(保存したデータの項目)

● ● ● ●

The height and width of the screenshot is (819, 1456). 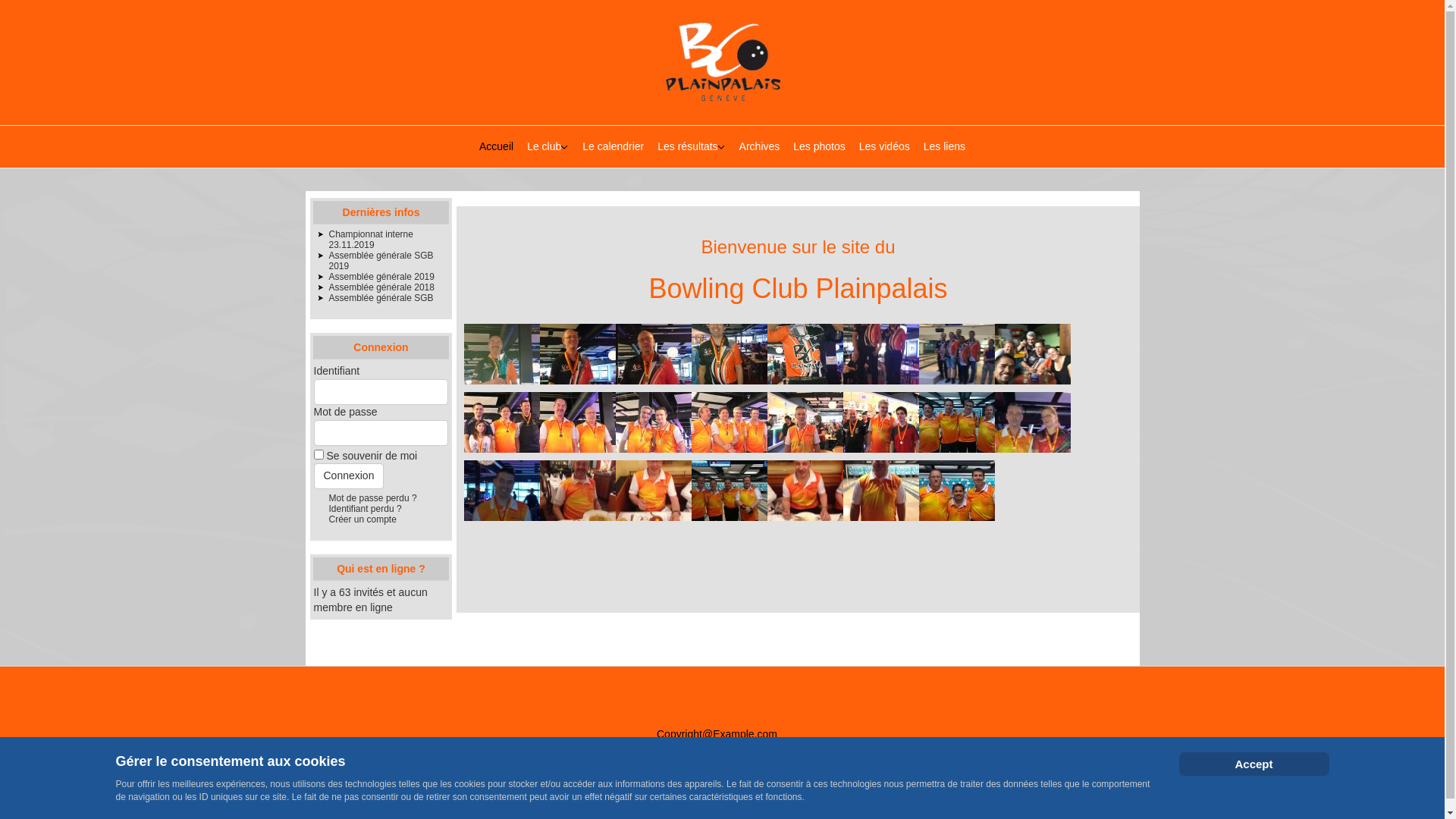 What do you see at coordinates (613, 146) in the screenshot?
I see `'Le calendrier'` at bounding box center [613, 146].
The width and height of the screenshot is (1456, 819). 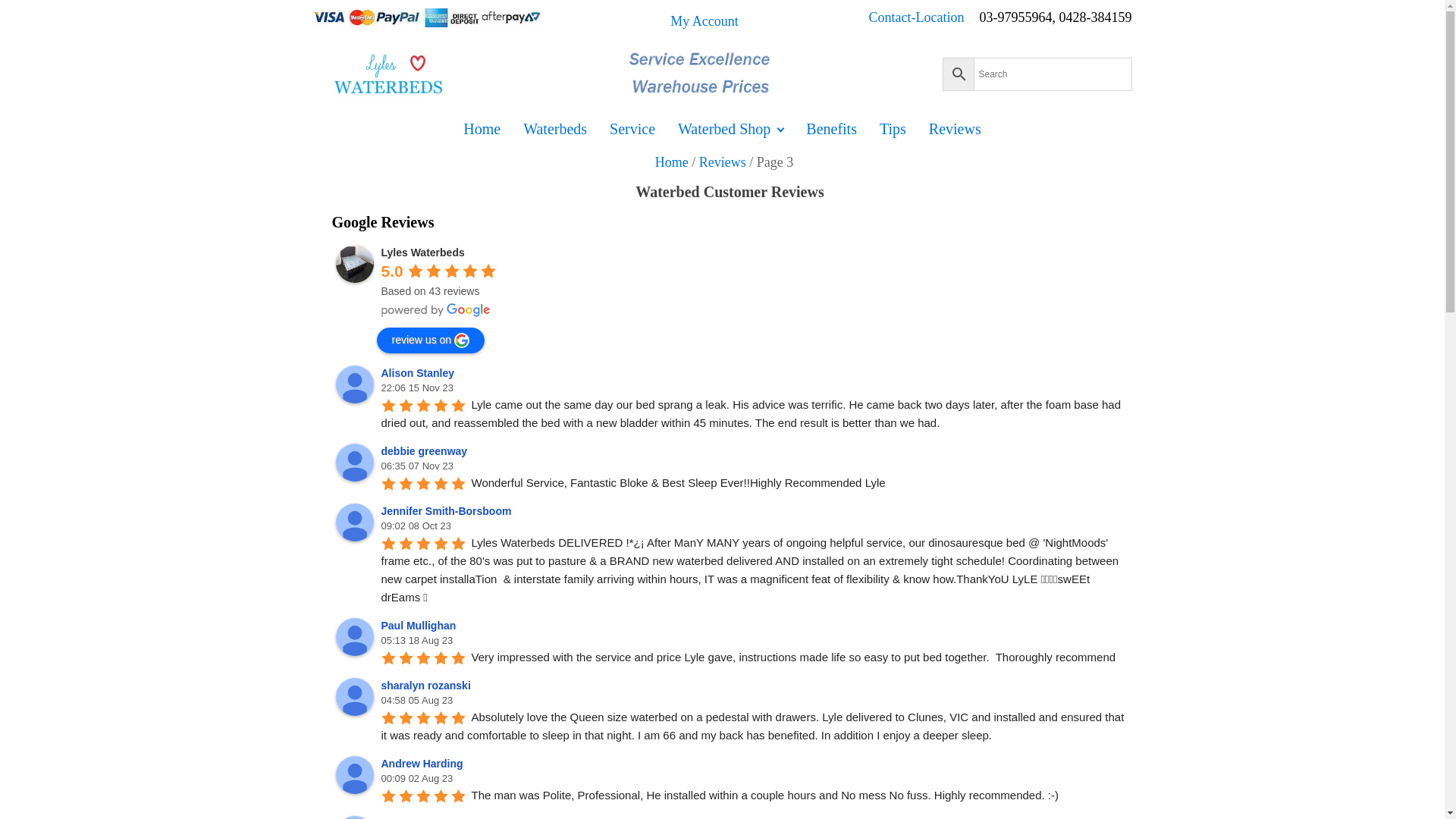 I want to click on 'Waterbed Shop', so click(x=666, y=127).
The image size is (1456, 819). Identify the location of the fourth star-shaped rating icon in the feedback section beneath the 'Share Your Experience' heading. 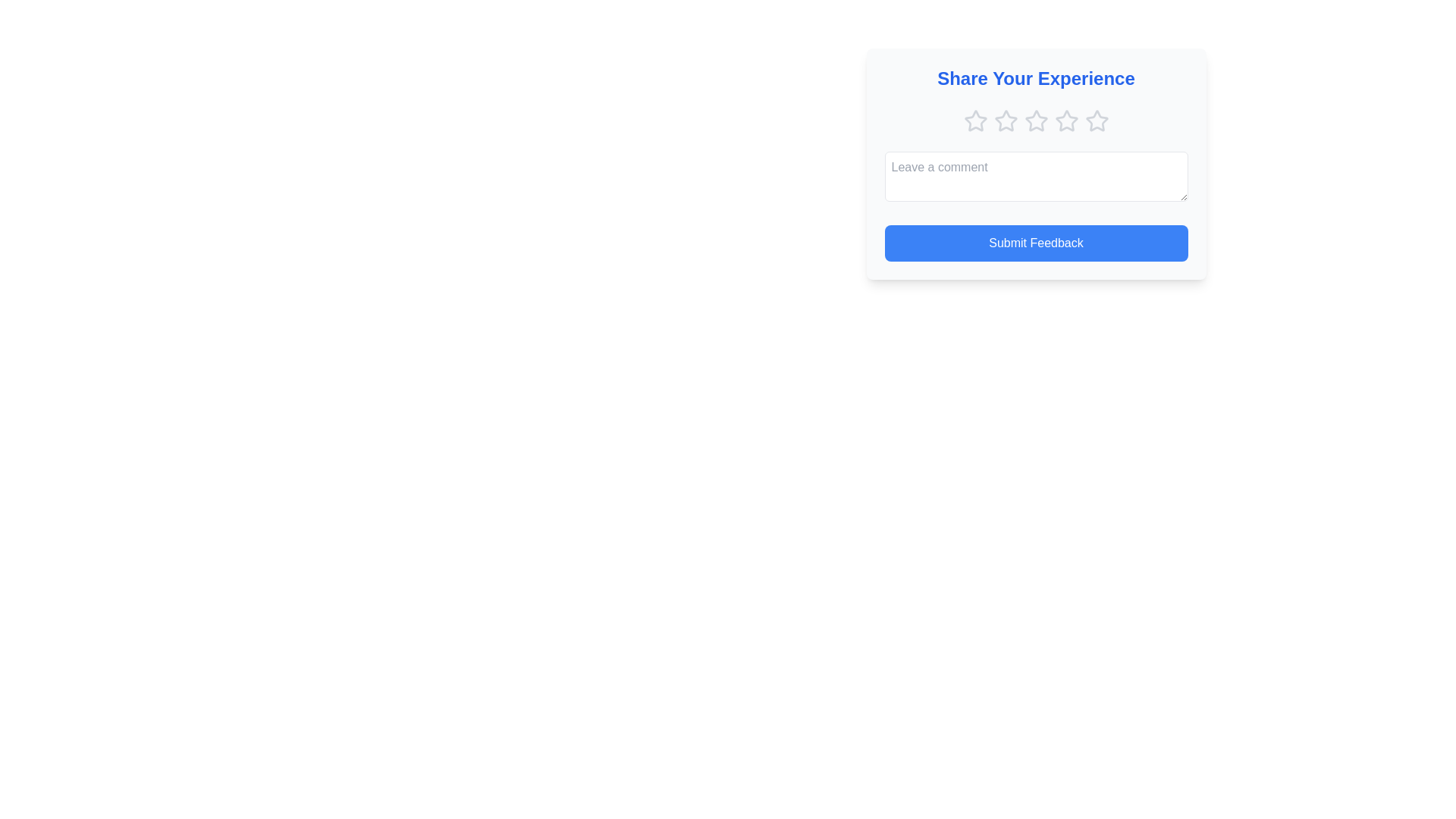
(1035, 120).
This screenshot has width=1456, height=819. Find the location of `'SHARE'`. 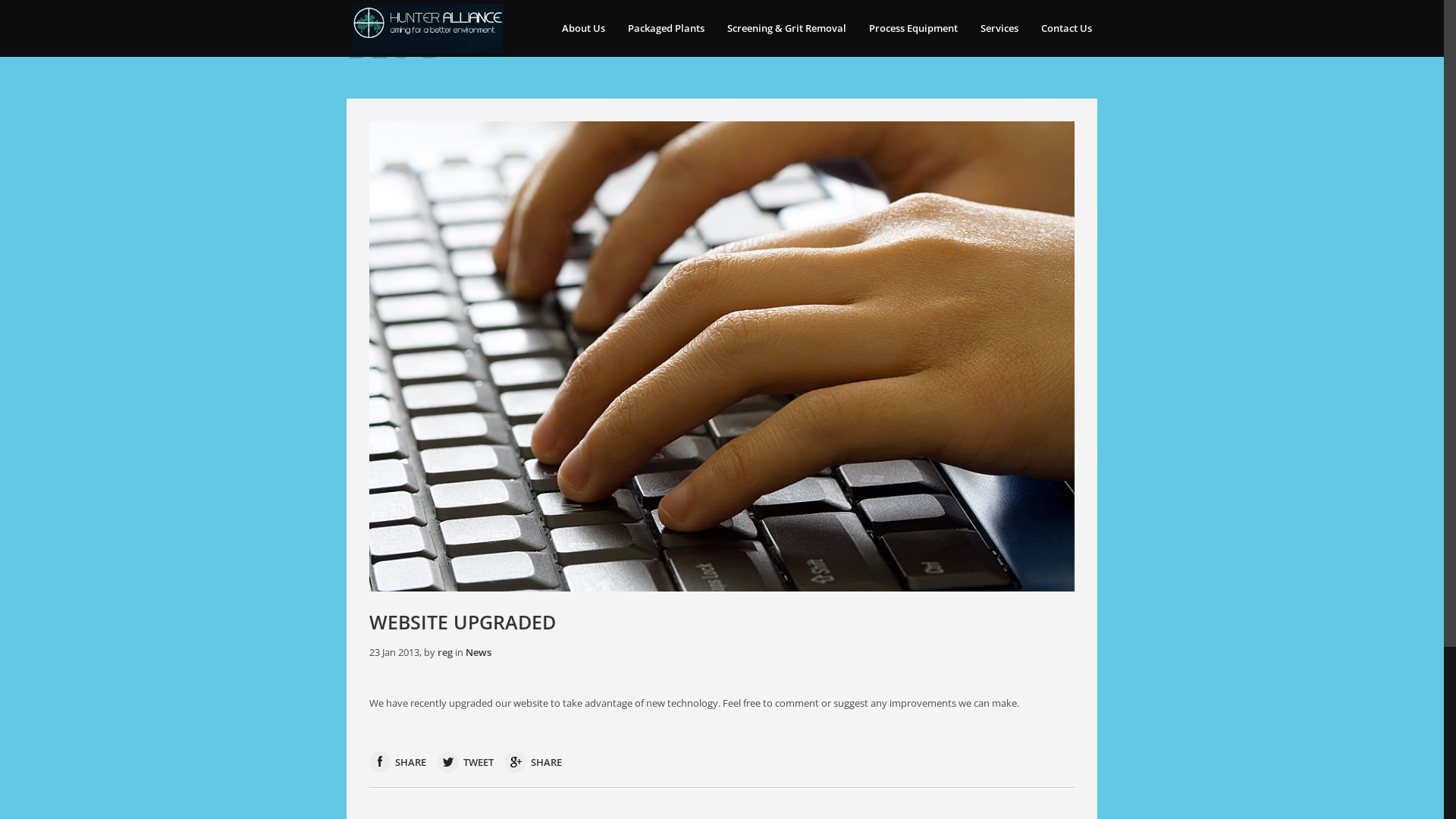

'SHARE' is located at coordinates (533, 762).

● ● ● ●

## やること
上の行のうち、「The image size」を含む行から一番最後の行までを、その行も最後の行も含めて、一字も変えずに書き写してください。画像は入れないでください。

## 結果
The image size is (1456, 819). Identify the location of the fourth star-shaped rating icon in the feedback section beneath the 'Share Your Experience' heading. 
(1035, 120).
This screenshot has width=1456, height=819. Find the location of `'SHARE'`. 

'SHARE' is located at coordinates (533, 762).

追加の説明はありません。